### Document segment:
· · ·

You cannot see at all what happened from a YouTube clip filmed with a telephoto lens, which therefore shows no perspective at all. You people rushing to judge the skipper as an idiot are doing so without knowing anything about what really happened.

This place is my own backyard, so to speak -- just sailed through the very spot a couple of times yesterday. It is very crowded with heavy ship traffic in and out of Southampton and with up to thousands of sailboats out at any given time -- Cowes, the world's urheimat of yacht racing -- is just opposite the entrance to Southampton Water, with the Hamble -- another great center of sailing -- just on the other side of the Bramble Bank. Just yesterday I had to deal with two giant cruise ships, a gigantic container ship of 330 meters LOA (!), a number of smaller coasters, a high speed Red Jet ferry, a couple of slower Red Funnel ferries, and countless sail and power boats -- and that's just one transit of the area. To make things even more interesting, there is a huge shoal in the middle of it (the infamous Bramble Bank), and the tide rips at up to 4 knots. It is no place for the faint of heart, and "just running away" is not a valid plan for collision avoidance, as doing that will inevitably -- in such a place -- put you under the bows of a different vessel, or aground. Naturally you stay out of the shipping channels as much as possible, but you will have to at least cross them three or four times in a typical transit, and at low tide you have no choice but to use the shipping channel over much of a typical transit. AIS is enormously helpful, I have discovered this year. See: http://www.southamptonvts.co.uk/admi...%20No%2023.pdf

The collision incident took place in a special Precautionary Area where small vessels are required to observe a Moving Prohibited Zone around vessels 150 meters long and over. There was no question here about the sailboat standing on, which it certainly was not doing (and the skipper of the yacht was a serving officer in the Royal Navy, and certainly no idiot).

The word around here is that what happened was this: The tanker gave a signal for making its starboard turn up the Thorn Channel, but at that very moment noticed a powerboat with a disabled engine. In order to avoid this situation, the tanker made an unexpected port turn. The yacht skipper heard the signal for the starboard turn, and plotted his course to pass safely to the West of the turning tanker. Besides hearing the sound signal, he most likely simply knew where ships going into Southampton go, when they are coming from the East, and plotted his course to stay away from the usual path. This by itself is not unreasonable. But the tanker was turning the other way, contrary to what he signaled, and was moving into an area where ships generally don't go, putting them on a collision course. By the time the yacht skipper noticed that the tanker was turning opposite to the way it had signaled that it would turn, it was impossible to maneuver out of the way.

I am guessing that the yacht skipper is guilty anyway -- I don't think he could have performed the crossing he planned without violating the MPZ. And the whole purpose of the Cautionary Area and the MPZ's is to prevent this exact type of situation.

However, I think those of you who have rushed to judgement that the yacht skipper is a just a blithering idiot, and that such a thing could never happen to you, are way off base. You can't tell anything from the YouTube video, especially if you have never sailed in the area where the incident occurred.

· · ·

Data on locating visible targets
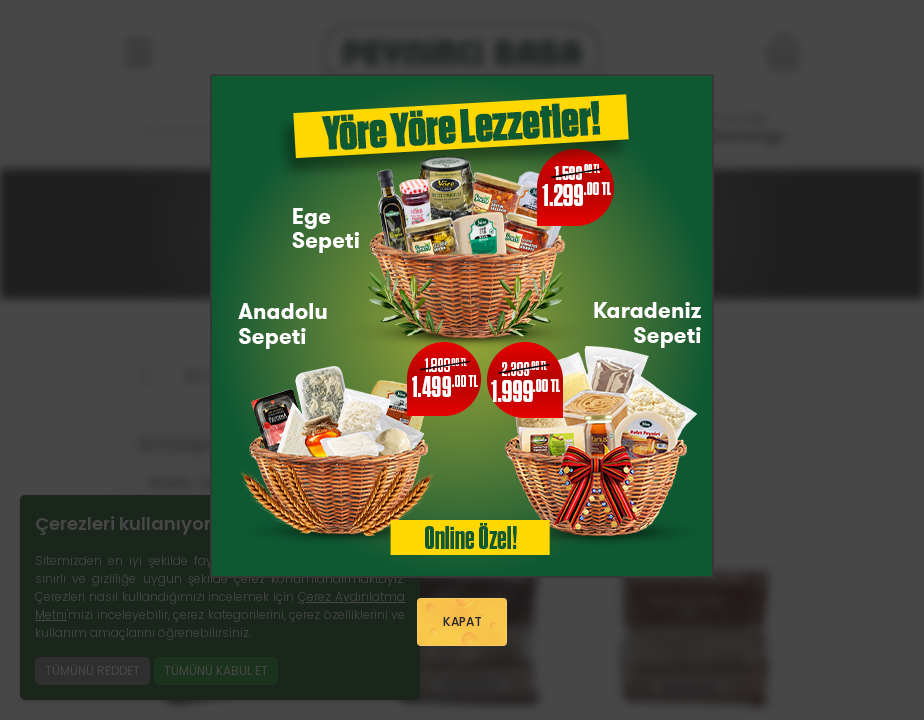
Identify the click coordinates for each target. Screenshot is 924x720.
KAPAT (462, 622)
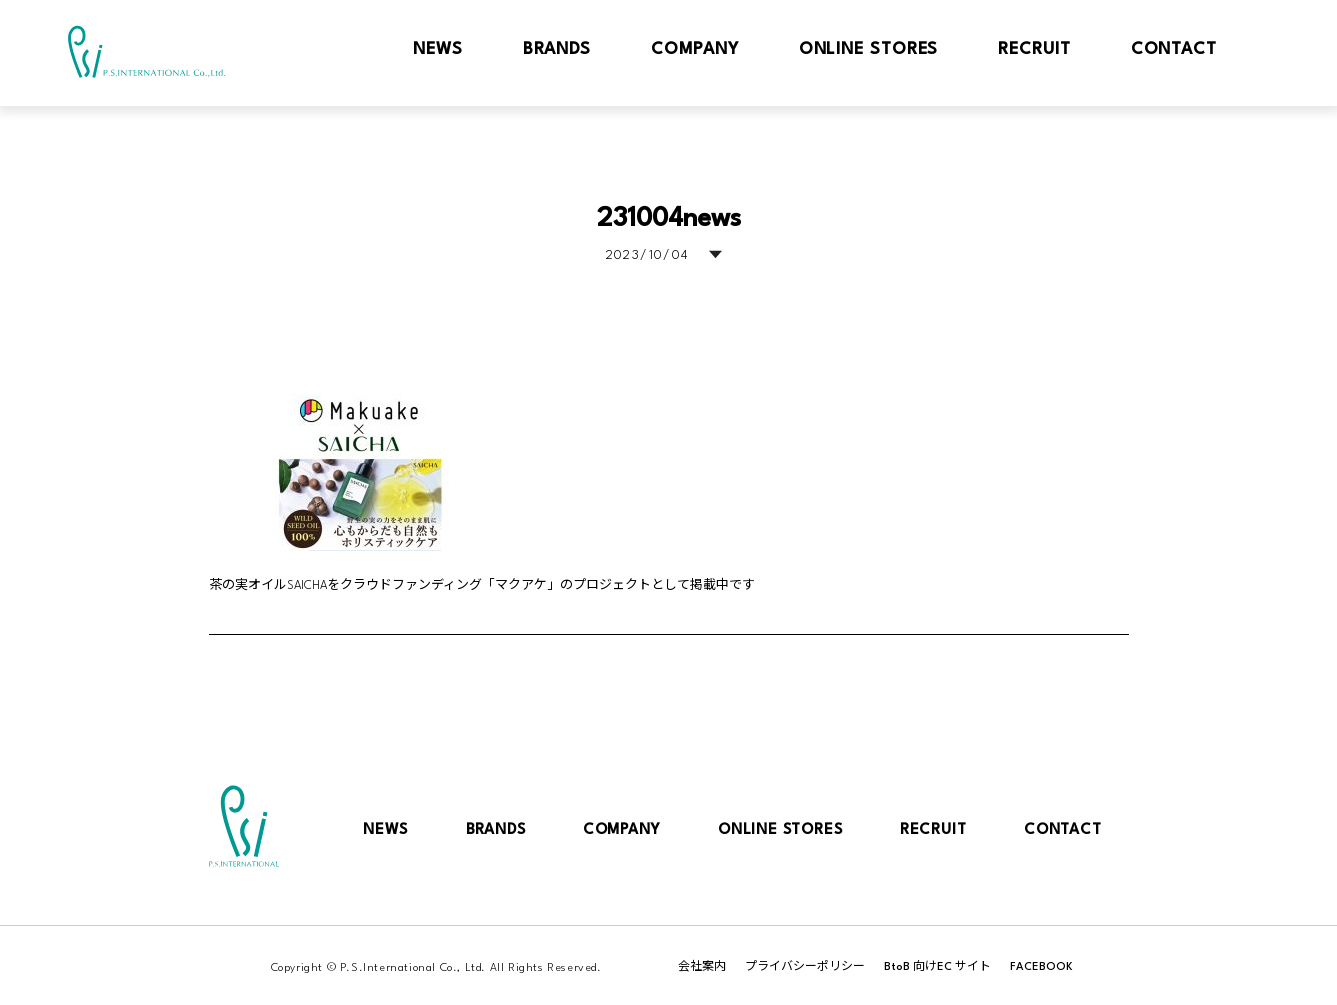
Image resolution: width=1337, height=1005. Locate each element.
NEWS (385, 830)
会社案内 (702, 967)
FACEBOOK (1041, 967)
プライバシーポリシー (805, 967)
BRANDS (496, 830)
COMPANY (622, 830)
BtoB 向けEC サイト (937, 967)
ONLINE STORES (780, 830)
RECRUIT (933, 830)
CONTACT (1063, 830)
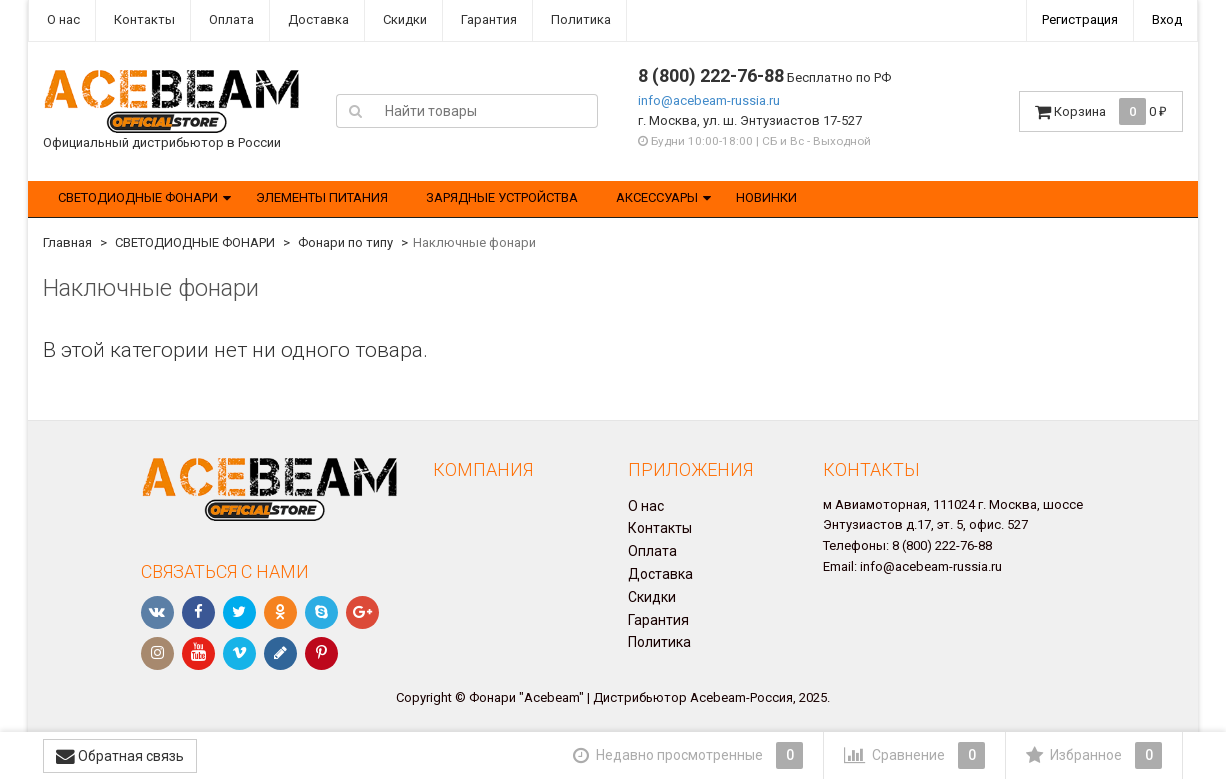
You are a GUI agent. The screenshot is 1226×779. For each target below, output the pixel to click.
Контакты (143, 19)
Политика (579, 19)
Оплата (230, 19)
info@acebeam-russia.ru (709, 100)
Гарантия (487, 19)
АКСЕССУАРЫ (657, 197)
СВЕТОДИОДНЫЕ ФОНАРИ (138, 197)
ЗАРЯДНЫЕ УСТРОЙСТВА (502, 197)
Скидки (403, 19)
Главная (67, 242)
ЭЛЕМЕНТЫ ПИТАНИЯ (322, 197)
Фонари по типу (345, 242)
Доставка (317, 19)
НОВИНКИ (766, 197)
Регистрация (1080, 19)
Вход (1167, 19)
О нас (62, 19)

· · ·

### Directions for this task:
Continue the forum post about the tanker and yacht collision near Southampton, starting right after its final sentence.

### Exercise answer:
In particular, the interesting thing about what seems to have happened is this -- it is hellaciously difficult to identify a collision course unless you have AIS which you know how to interpret and are watching with intense concentration. By the time a collision course is obvious to the naked eye, it is usually too late to do anything about it. That is why it is absolutely essential to do collision avoidance systematically, rather than just assuming you'll see it coming and can just dodge out of the way. There is no easy, shortcut way to do collision avoidance, and it cannot be done by feel or by eyeball. It is a science.

The other lesson is that ignoring or bending the rules can get you killed. The yacht skipper assumed that the tanker would turn the way he signaled. He assumed that the tanker was proceeding up the Thorn Channel the way most ships do. He was unable to recognize with his bare eyes that the ship was not doing those things, which he assumed it was doing. If he had only observed the MPZ as he was required to, the situation probably could have been avoided. The same is true for the Colregs.

People are NOT idiots for forming a preliminary opinion while awaiting the court findings. They're looking at what is shown and making a PRELIMINARY opinion. IMO, the person who is an idiot is the one who thinks people don't do that all the time.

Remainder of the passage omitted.